Could Pacifiers be Detrimental to Development? by Rhiannon Parker

1 Dec
Psychologists are now saying that pacifiers could rob baby boys of the opportunity to experience facial expressions during their crucial infant years. Odd enough, this theory does not apply to baby girls. The World Health Organization and American Academy of Pediatrics have already suggested limiting pacifiers use for both sexes because they are linked to causing ear infections and dental abnormalities. Psychologist say that humans often mirror expressions and body language of the people around them, by doing so, it can create some part of the feelings aw well. This tool is what helps us understand what others are feeling; its the reason for empathy. Mirroring is an essential tool for babies. For example, we can talk to babies and even though they don’t understand the words we are saying, they can infer through facial expression, tones, and body language what it is we are trying to communicate. However, if an infant has a pacifier in his mouth, he is less likely able to mimic those expressions and emotions.
A group of male, college students took a test on perspective-taking (a component of empathy). The students who reportedly had more pacifier use scored lower than their peers. In another study,  students took an emotional intelligence test that measured the way they make decisions based on identifying how others feel. Once again excessive pacifier use coincided with low scores.
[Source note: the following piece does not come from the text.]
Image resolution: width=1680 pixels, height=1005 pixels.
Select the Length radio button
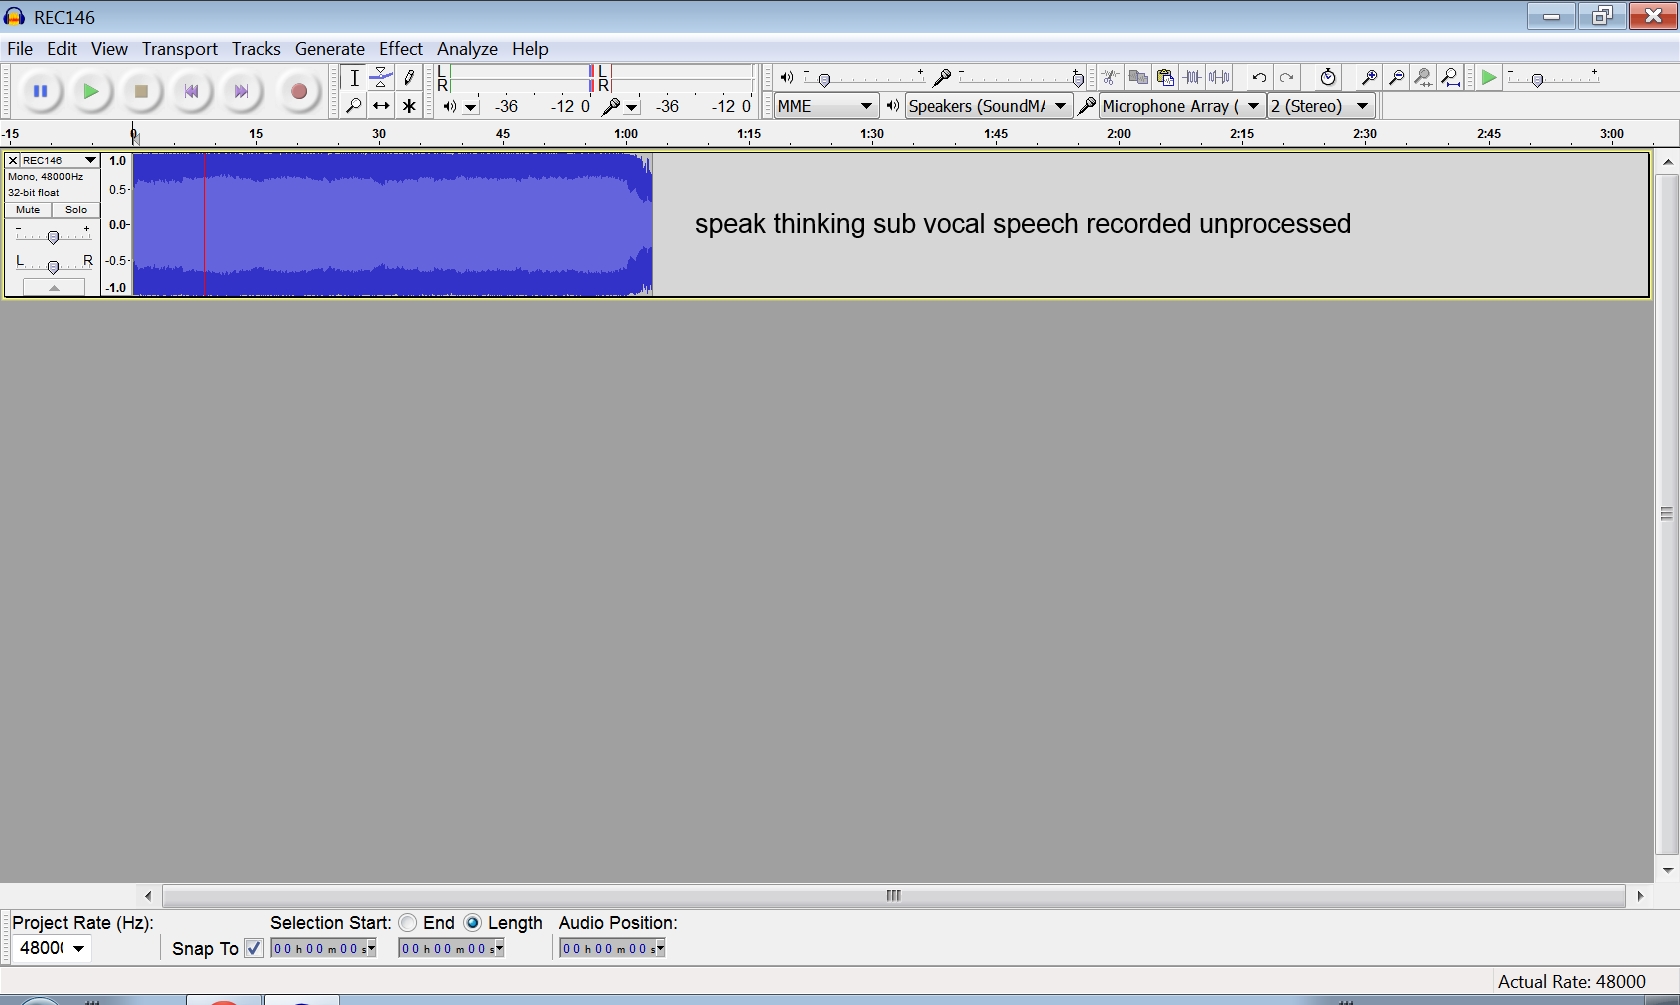point(473,923)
It has been proven that nighttime pacifier usage does not effect an individual since they are not exposed to others, therefore they do not need to mimic facial expressions. Although not all pacifier use is bad, the next step in this theory is to find out how much use is too much and also to find out at what age child should stop using a pacifier. Another great investigation would be to find out why girls are immune to excessive pacifier use. Could females compensate? Do they develop earlier or are they just better at reading others emotions even from infancy?